▶ **Try it**
Copy out all lines in the material below that contain the string "computer".

▶ **Records for the task**
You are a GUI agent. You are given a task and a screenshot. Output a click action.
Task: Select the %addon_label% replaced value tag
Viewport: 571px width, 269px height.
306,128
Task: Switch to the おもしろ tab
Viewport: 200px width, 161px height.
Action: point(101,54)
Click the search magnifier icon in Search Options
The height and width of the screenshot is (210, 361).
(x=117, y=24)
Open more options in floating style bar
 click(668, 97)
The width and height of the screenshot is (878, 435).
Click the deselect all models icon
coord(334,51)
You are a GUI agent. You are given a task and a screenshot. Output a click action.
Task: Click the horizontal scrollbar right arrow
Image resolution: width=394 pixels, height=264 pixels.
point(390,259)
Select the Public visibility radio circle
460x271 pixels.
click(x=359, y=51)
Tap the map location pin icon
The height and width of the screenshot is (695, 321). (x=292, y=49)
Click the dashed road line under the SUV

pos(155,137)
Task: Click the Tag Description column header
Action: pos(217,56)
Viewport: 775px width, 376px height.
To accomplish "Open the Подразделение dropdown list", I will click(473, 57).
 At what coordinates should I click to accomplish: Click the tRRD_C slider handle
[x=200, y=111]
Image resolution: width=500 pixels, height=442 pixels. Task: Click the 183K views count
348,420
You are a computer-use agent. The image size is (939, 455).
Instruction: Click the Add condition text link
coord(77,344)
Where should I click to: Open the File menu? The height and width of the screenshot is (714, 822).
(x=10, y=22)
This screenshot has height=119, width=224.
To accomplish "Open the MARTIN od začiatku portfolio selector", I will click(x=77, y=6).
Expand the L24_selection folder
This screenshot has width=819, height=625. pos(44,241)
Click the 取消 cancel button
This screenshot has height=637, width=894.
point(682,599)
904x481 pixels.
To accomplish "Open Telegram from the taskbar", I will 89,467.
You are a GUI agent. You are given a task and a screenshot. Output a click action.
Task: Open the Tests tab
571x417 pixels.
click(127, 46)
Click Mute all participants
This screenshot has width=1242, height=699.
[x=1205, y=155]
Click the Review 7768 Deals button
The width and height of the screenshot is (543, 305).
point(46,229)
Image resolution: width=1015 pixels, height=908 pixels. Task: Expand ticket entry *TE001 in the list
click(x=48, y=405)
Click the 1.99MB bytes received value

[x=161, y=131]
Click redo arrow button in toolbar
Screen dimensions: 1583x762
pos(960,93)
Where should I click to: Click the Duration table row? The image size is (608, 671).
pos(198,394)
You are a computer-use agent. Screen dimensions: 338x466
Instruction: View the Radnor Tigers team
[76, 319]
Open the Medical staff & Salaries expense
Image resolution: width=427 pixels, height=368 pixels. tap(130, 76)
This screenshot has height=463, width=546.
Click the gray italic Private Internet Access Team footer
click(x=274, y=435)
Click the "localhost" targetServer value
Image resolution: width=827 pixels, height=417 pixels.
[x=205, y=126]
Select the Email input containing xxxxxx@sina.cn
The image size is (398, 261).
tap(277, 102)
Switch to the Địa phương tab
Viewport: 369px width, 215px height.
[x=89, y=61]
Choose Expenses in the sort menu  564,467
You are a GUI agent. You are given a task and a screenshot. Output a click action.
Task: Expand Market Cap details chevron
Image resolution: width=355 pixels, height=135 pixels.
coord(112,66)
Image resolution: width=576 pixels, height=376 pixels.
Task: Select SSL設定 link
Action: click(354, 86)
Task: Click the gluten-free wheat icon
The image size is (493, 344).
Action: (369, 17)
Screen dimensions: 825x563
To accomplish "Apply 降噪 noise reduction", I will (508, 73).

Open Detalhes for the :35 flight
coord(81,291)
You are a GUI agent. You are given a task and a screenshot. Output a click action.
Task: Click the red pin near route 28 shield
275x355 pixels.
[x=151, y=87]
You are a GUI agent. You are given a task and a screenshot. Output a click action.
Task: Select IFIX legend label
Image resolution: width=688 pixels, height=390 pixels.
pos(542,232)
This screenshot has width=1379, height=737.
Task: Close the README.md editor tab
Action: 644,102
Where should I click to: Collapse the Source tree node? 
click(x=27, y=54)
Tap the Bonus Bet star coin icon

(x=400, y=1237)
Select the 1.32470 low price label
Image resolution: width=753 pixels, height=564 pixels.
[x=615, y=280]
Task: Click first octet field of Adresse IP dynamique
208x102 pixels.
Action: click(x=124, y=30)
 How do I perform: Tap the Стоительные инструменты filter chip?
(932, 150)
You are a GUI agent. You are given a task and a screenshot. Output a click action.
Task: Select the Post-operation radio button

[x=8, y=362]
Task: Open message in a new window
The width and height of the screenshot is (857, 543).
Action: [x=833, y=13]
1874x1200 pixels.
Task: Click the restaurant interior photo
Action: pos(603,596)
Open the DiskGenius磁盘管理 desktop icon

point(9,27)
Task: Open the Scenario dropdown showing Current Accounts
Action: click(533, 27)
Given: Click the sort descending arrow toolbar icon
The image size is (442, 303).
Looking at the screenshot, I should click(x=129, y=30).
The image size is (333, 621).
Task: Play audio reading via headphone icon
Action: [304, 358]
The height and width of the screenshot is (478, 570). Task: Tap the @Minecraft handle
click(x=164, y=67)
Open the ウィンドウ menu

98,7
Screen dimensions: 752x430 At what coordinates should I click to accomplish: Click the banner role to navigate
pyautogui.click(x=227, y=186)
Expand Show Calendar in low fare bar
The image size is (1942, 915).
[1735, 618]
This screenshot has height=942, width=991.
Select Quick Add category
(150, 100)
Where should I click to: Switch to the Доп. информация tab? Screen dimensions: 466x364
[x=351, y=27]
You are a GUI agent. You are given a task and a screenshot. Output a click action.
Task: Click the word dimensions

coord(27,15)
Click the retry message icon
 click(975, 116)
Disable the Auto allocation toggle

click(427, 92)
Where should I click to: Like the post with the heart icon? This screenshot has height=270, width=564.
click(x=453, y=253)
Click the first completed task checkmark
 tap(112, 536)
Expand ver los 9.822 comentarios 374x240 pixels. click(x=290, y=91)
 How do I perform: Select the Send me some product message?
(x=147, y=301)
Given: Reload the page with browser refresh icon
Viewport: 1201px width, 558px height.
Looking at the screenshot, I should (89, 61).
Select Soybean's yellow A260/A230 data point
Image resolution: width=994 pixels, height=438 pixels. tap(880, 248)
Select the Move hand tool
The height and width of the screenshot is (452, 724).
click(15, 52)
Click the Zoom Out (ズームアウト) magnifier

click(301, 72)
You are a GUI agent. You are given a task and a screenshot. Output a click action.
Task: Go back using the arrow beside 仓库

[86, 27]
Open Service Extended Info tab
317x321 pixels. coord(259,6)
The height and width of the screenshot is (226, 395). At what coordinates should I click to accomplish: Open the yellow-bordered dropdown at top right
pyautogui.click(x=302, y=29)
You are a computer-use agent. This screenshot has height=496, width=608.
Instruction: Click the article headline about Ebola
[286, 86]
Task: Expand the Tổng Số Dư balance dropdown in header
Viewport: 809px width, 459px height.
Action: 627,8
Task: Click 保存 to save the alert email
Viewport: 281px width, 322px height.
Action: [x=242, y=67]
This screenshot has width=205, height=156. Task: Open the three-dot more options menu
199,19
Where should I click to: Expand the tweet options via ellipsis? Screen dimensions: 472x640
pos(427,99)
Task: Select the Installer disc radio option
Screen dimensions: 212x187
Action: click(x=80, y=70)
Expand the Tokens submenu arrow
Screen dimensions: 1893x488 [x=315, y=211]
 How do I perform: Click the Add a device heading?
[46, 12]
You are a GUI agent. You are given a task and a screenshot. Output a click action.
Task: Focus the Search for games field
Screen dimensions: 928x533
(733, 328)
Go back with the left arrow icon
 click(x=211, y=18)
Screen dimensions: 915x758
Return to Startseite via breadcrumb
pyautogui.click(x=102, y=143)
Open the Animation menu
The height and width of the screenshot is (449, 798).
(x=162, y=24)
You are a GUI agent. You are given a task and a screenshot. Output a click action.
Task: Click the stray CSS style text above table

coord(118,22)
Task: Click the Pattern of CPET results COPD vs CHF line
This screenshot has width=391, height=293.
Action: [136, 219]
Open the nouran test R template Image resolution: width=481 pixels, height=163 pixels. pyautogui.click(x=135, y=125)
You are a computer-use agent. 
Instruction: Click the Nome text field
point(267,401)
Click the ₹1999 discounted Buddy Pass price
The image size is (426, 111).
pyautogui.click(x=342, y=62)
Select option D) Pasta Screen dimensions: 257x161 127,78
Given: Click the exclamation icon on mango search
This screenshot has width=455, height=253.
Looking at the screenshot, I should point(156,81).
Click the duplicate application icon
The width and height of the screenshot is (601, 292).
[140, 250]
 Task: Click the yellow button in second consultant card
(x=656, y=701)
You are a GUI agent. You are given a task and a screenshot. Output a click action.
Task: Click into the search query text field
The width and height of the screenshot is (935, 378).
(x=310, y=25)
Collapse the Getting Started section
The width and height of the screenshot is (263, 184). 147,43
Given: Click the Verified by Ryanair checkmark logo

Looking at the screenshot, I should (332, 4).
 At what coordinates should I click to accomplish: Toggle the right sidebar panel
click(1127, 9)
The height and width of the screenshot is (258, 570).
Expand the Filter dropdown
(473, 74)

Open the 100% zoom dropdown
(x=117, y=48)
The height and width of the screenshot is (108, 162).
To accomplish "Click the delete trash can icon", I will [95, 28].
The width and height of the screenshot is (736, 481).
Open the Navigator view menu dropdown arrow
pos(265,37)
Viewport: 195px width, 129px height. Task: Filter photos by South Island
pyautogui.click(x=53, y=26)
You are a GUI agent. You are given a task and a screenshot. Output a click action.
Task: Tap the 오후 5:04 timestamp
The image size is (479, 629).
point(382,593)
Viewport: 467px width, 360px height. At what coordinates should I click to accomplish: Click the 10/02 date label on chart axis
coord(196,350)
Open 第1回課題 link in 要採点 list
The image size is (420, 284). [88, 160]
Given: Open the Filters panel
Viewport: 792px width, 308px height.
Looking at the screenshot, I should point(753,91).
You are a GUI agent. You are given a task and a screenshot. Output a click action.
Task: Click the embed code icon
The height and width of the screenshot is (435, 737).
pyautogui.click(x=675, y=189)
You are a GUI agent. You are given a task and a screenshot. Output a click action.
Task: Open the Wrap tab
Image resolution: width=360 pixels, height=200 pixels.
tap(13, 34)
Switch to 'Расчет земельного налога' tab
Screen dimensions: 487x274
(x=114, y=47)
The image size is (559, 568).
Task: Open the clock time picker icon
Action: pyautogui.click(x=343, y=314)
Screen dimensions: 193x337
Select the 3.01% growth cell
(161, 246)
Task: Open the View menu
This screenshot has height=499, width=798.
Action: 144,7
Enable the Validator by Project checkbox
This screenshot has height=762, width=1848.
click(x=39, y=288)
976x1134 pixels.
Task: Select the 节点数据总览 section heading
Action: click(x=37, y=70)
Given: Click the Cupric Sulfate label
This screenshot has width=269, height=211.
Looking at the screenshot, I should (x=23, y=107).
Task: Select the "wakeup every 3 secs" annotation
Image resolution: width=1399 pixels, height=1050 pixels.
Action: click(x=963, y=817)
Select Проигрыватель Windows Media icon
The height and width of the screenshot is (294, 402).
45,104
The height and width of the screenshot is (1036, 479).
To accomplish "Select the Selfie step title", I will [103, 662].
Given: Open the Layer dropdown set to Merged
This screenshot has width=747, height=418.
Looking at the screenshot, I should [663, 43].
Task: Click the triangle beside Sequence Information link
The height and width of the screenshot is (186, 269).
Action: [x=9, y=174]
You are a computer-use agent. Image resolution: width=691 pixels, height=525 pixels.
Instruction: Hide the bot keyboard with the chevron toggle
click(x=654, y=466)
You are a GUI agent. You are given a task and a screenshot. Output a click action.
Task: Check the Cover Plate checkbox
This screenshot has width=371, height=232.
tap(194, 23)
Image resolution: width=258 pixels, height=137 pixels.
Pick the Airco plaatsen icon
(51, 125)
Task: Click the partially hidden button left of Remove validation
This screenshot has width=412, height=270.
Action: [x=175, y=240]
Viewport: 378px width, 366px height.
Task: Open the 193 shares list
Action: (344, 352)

▶ **Task answer**
You are a computer-use agent. The image size is (939, 455).
You are a computer-use agent. Screen dimensions: 338x466
You are a computer-use agent. This screenshot has height=496, width=608.
You are a computer-use agent. 
You are a computer-use agent. Image resolution: width=691 pixels, height=525 pixels.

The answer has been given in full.